Researchers Urge Doctors to Use Medical Pot for Chronic Pain, Forget the Dangerous Opioid Pills




Two trends are coming together that may bring changes to the way chronic nerve pain is treated.

Overdose deaths from prescription opioid pills are increasing dramatically, such as the epidemic in Tennessee. Meanwhile, multitudes of studies are confirming the medical benefits of cannabis, as prohibition laws steadily crumble.


Well-known researchers at the B.C. Centre for Excellence in HIV/AIDS have published an editorial in the Canadian Journal of Public Health, saying that doctors are ignoring legitimate studies on the use of cannabis to treat a host of conditions.

Thomas Kerr, Julio Montaner and Stephanie Lake argue that medical cannabis should be used instead of opioids for neuropathic pain, but this is being stigmatized by the fact that medical cannabis is not approved by Canadian regulators.
“The evidence supporting the therapeutic use of cannabis is actually much stronger than the use of other drugs that are used to treat the same conditions and it also seems, in many cases, that cannabis has a more favourable side-effect profile,” said Dr. Kerr. “Opioids are killing people right now. There is no association with cannabis and mortality, and yet North America is in the midst of, really, what is a public-health emergency associated to opioid overdose deaths.”



Canadians are second to the U.S. in per capita consumption of opioids, and these government-sanctioned big pharma products are responsible for nearly half of all overdose deaths in the country. Despite the addictive and deadly effects, the U.S. Food and Drug Administration approved the use of OxyContin for children as young as 11, ensuring an early generation of pill-poppers to fuel the profits of pharmaceutical companies.

Kerr cited a recent study that adds to the logic of their argument for medical cannabis over opioids. As we reported in August, U.S. states that have approved medical cannabis showed a 25% drop in opioid overdose deaths.

In Canada, medical marijuana is legal (mostly through mail delivery) and the courts have recognized its therapeutic uses, but narrow-minded politicians are clinging to misinformation and paranoia.

“When it comes to prescription marijuana, patients’ needs should be considered above political considerations. There could be great harm in ignoring the medical uses of marijuana,” said study co-author Dr. Julio Montaner.

Kerr says the Canadian government is “misrepresenting the science,” pointing to an example where Stephen Harper said that cannabis is “infinitely worse” than tobacco.

Other noted doctors are on board with the idea of using medical cannabis, but say that government is getting in the way.




Charles Webb, head of the association representing B.C.’s doctors, agreed that medical marijuana may well help with those conditions described by Dr. Kerr, but he said many physicians will remain reticent to prescribe it until Health Canada comes out with guidelines on dosage, concentration and best practices for administering the drug.

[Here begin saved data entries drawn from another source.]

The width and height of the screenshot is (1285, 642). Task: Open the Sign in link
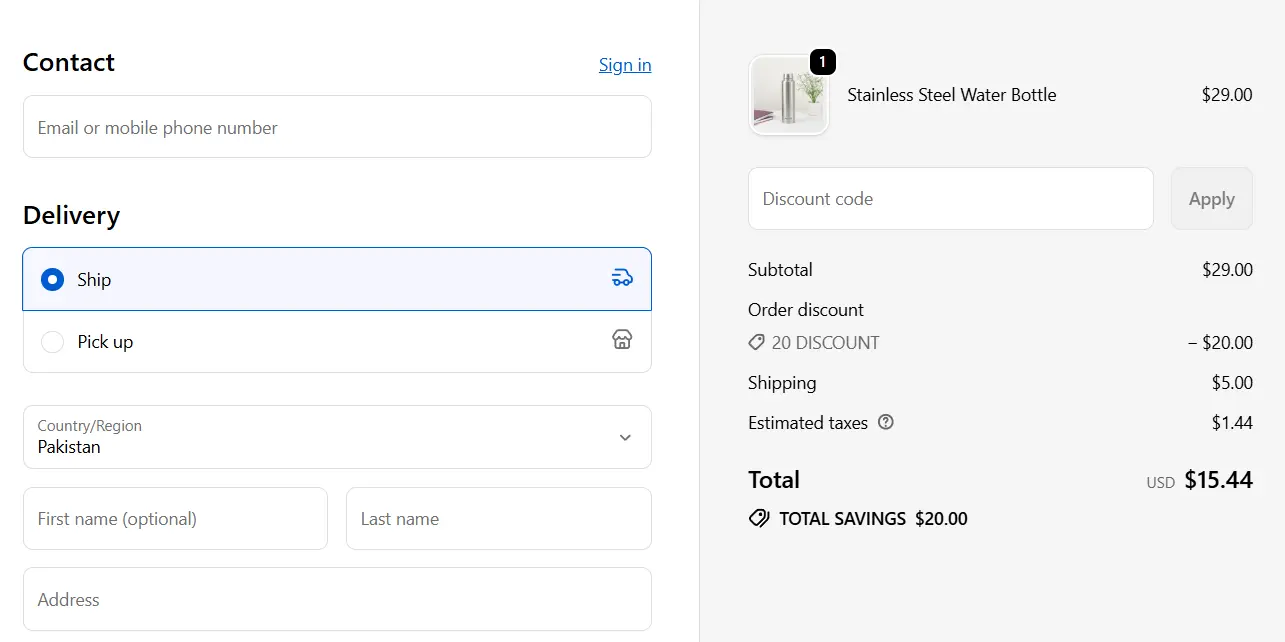[x=624, y=64]
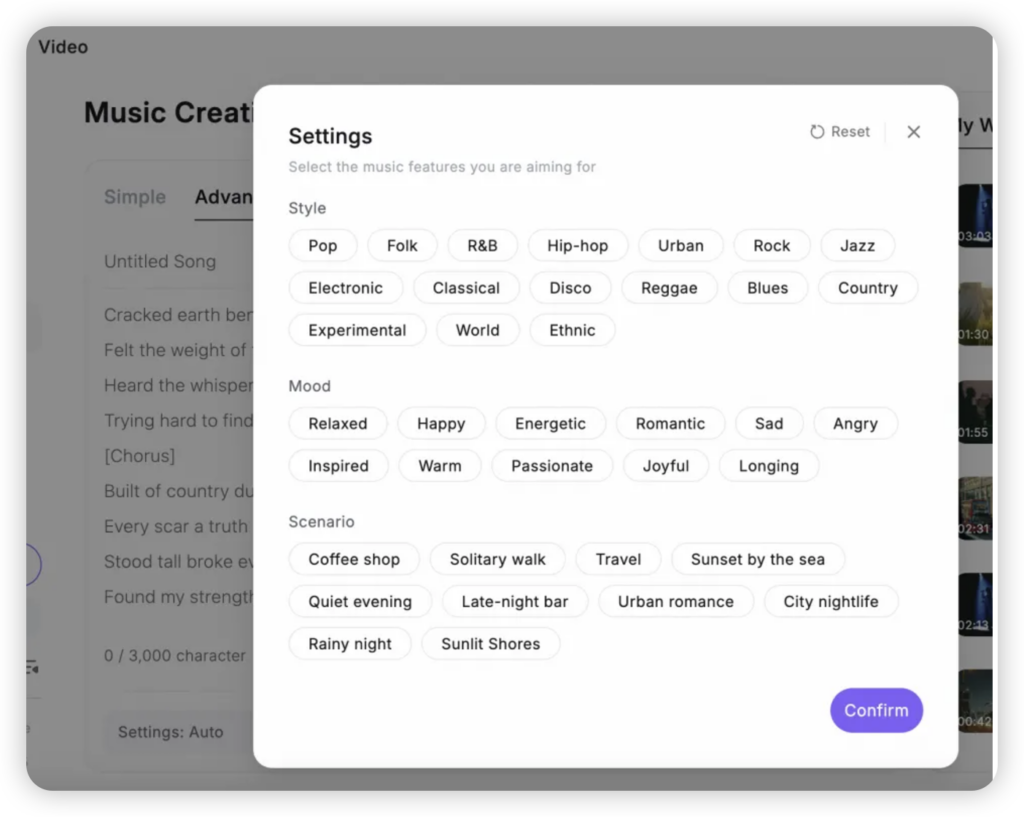The width and height of the screenshot is (1024, 817).
Task: Click the Untitled Song title field
Action: pos(160,262)
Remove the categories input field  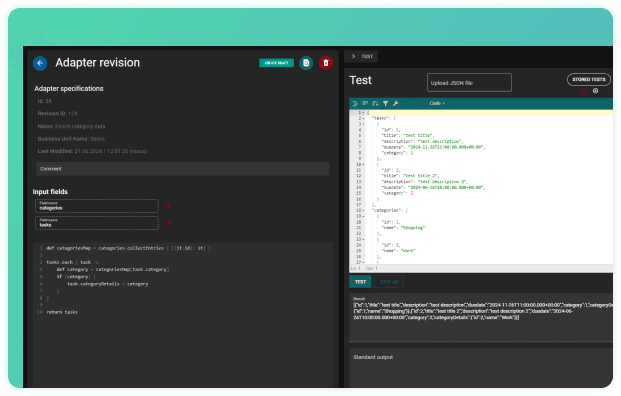pos(168,206)
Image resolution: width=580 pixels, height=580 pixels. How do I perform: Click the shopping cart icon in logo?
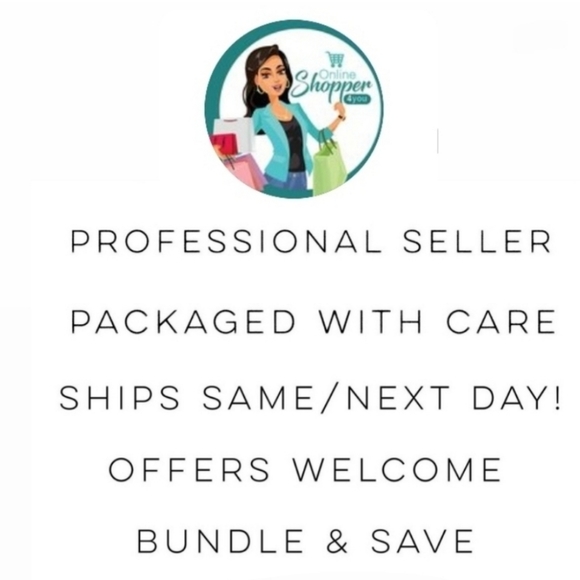pos(335,59)
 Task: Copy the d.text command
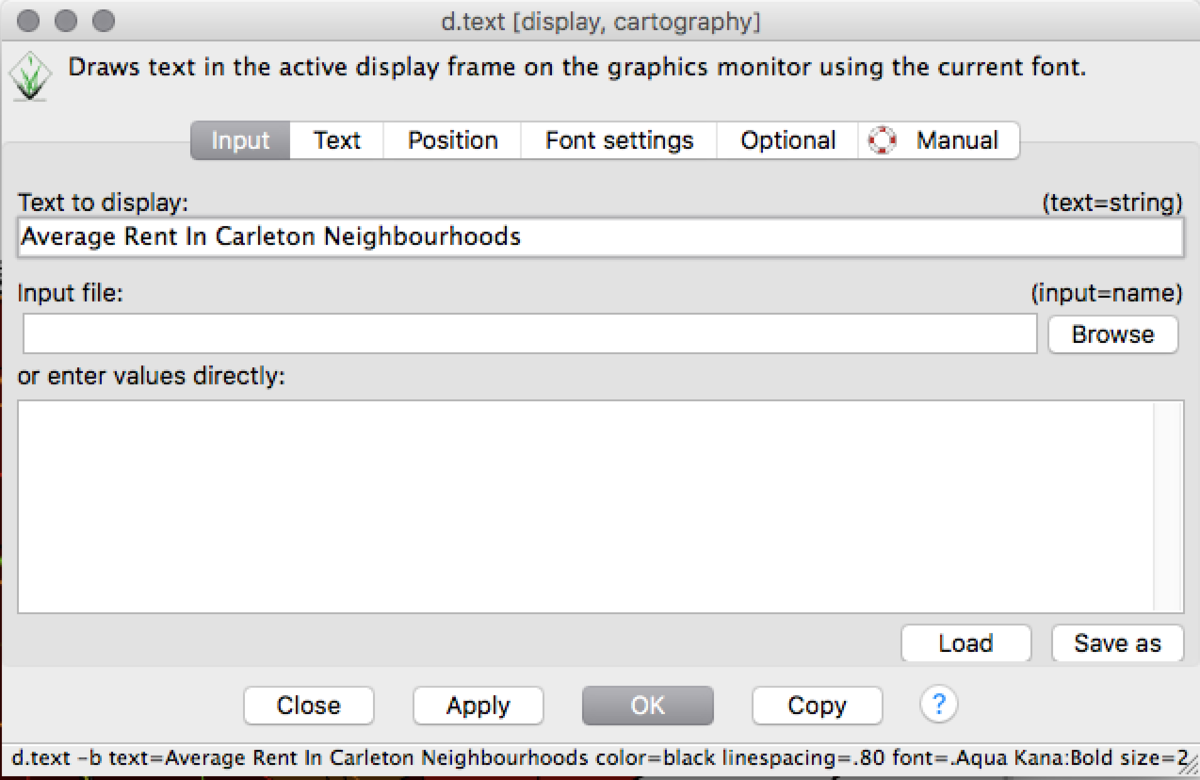[817, 706]
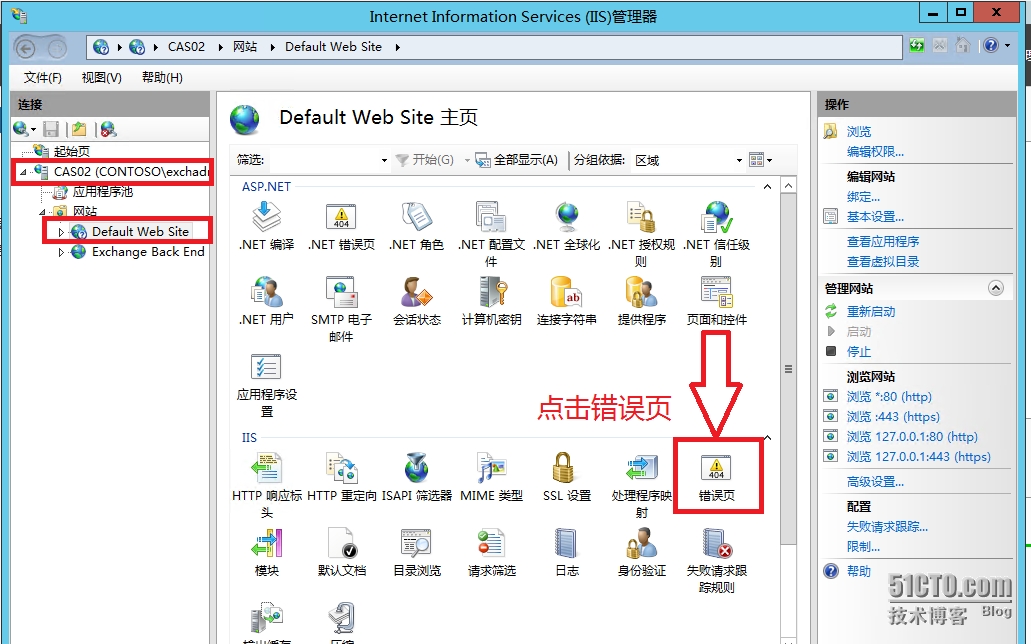The height and width of the screenshot is (644, 1031).
Task: Open the 筛选 filter dropdown arrow
Action: (384, 161)
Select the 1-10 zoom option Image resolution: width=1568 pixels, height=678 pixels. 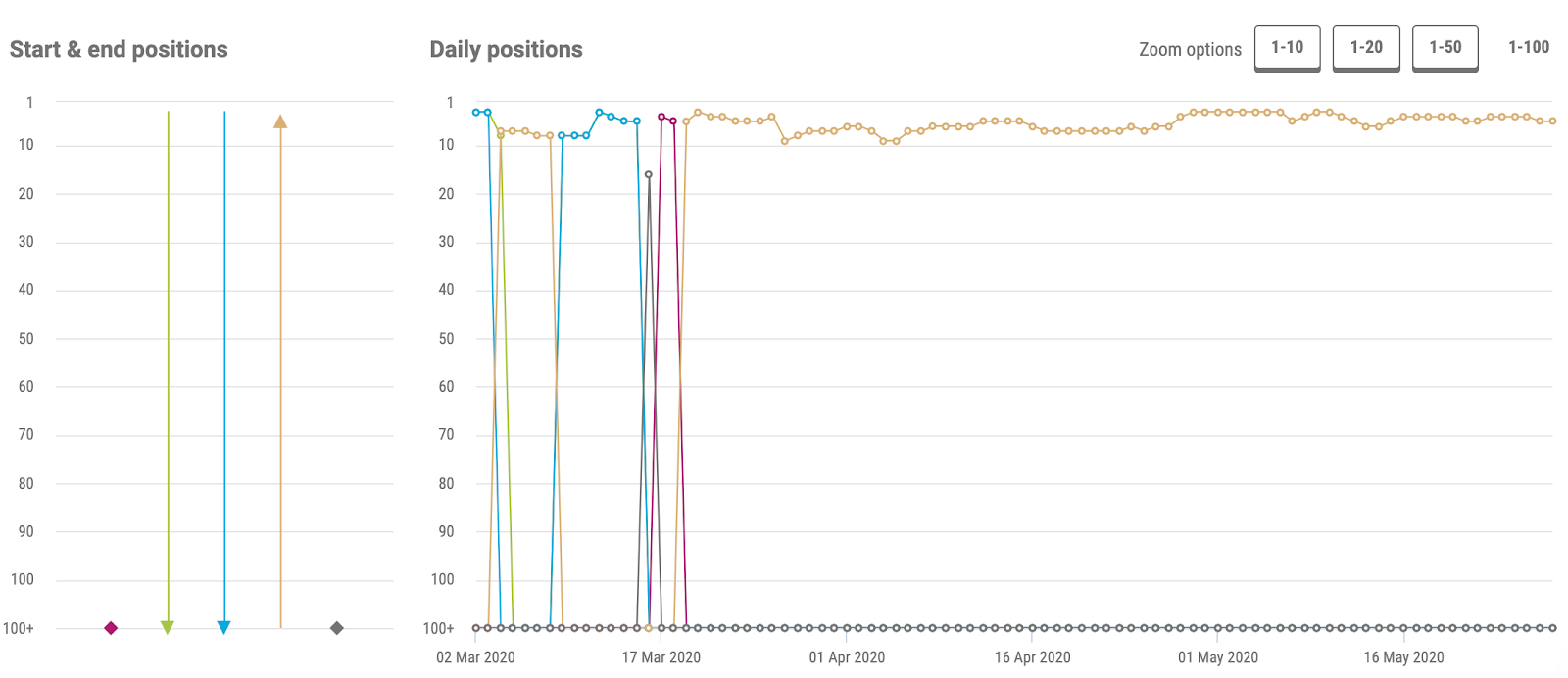[1288, 48]
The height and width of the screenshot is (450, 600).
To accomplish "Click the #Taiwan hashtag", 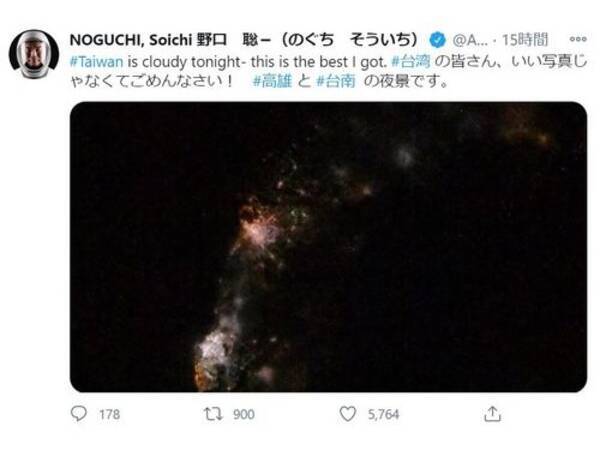I will pyautogui.click(x=96, y=62).
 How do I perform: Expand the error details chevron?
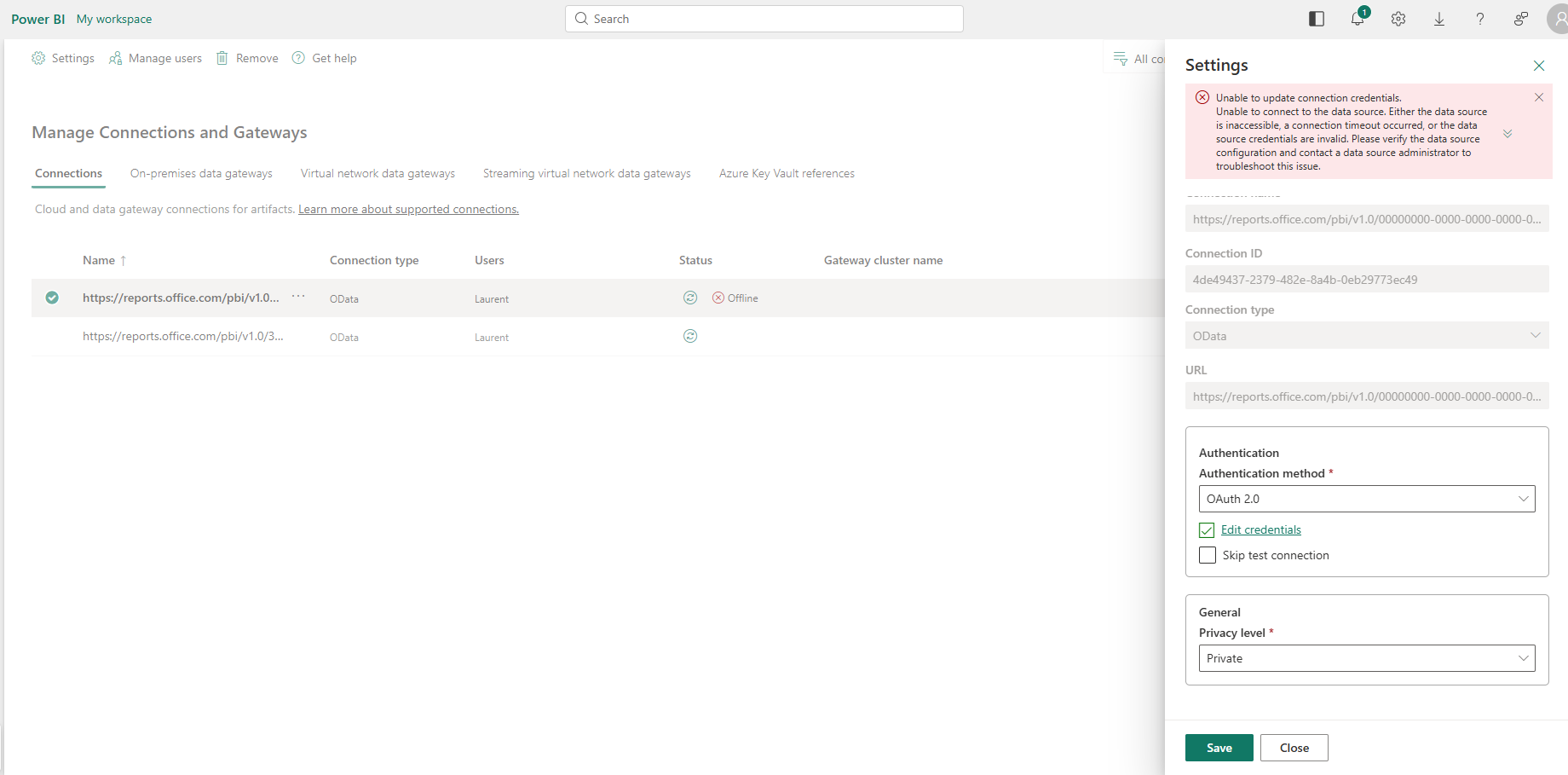tap(1507, 134)
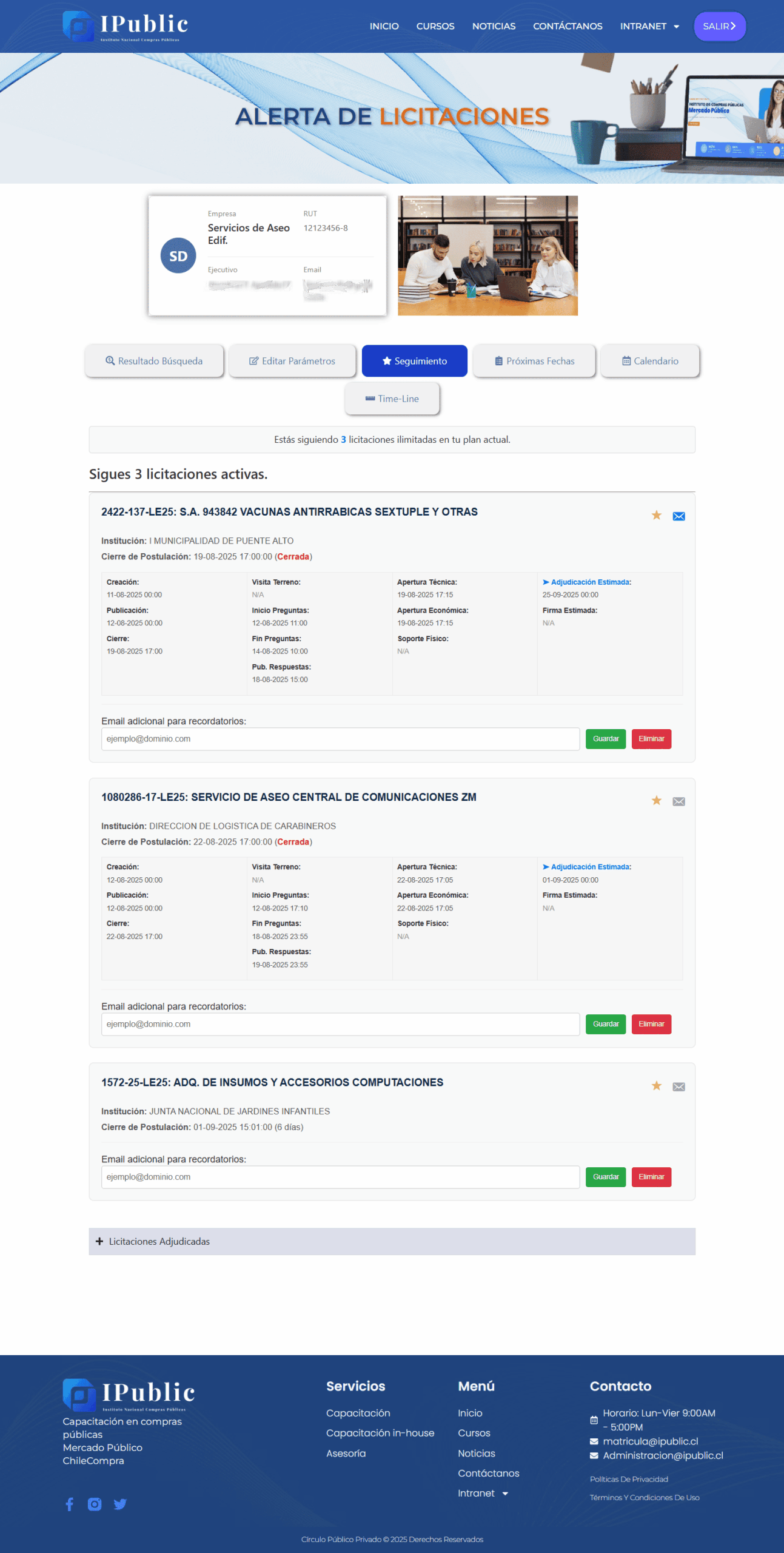Open the INTRANET dropdown in the top navigation
This screenshot has height=1553, width=784.
click(x=649, y=26)
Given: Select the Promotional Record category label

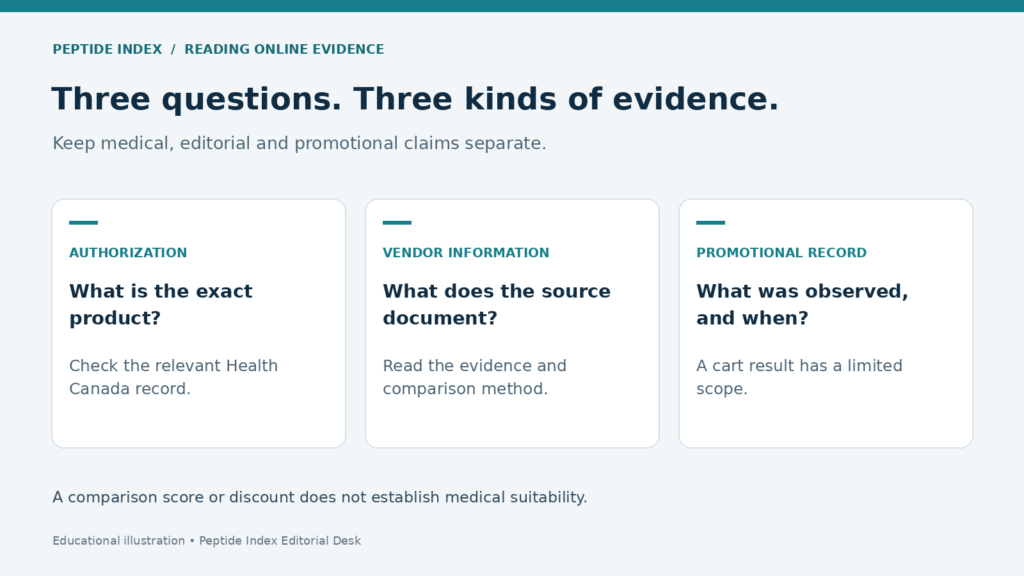Looking at the screenshot, I should click(x=781, y=253).
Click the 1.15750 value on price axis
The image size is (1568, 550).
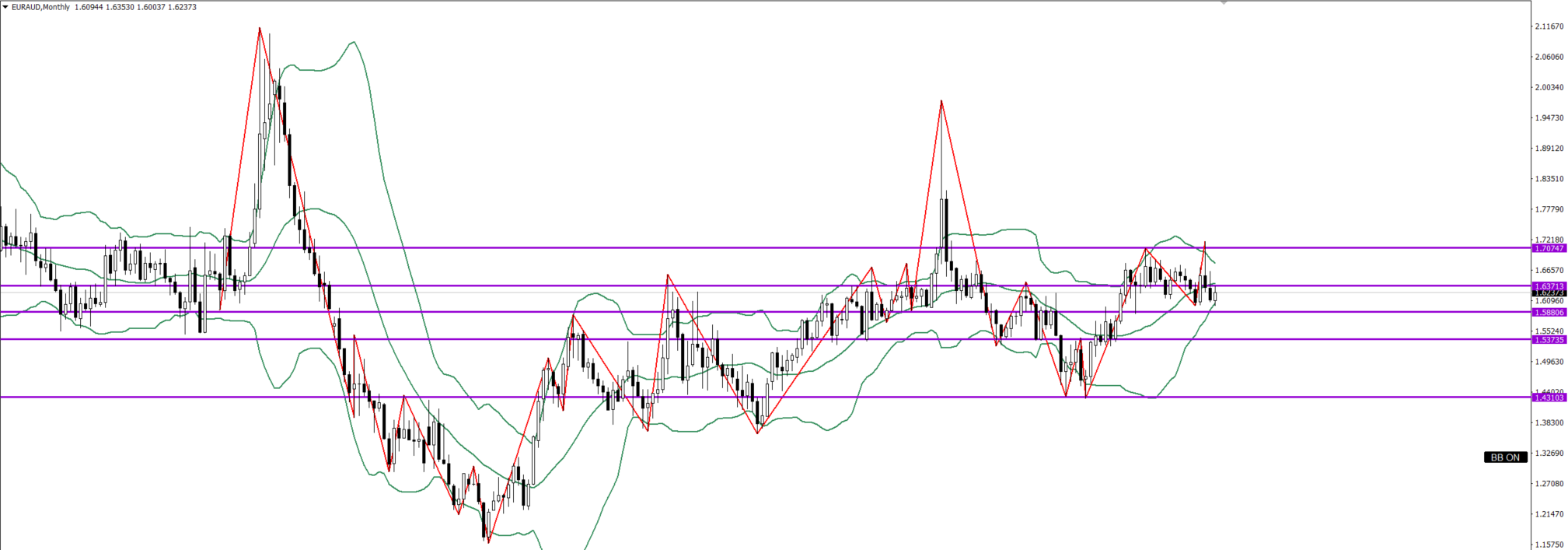click(x=1549, y=545)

“Let’s study, trial and come up with some answers in terms of how to work through this [cannabis] situation with [administering] inhaled, versus vaporized, versus oils, versus baked products,” said Dr. Webb.”

As more health professionals come out in support of medical cannabis to treat a variety of ailments, including chronic pain, the U.S. and Canada should reconsider their cozy relationship with big pharma that brings addiction and death in the form of prescription opioids.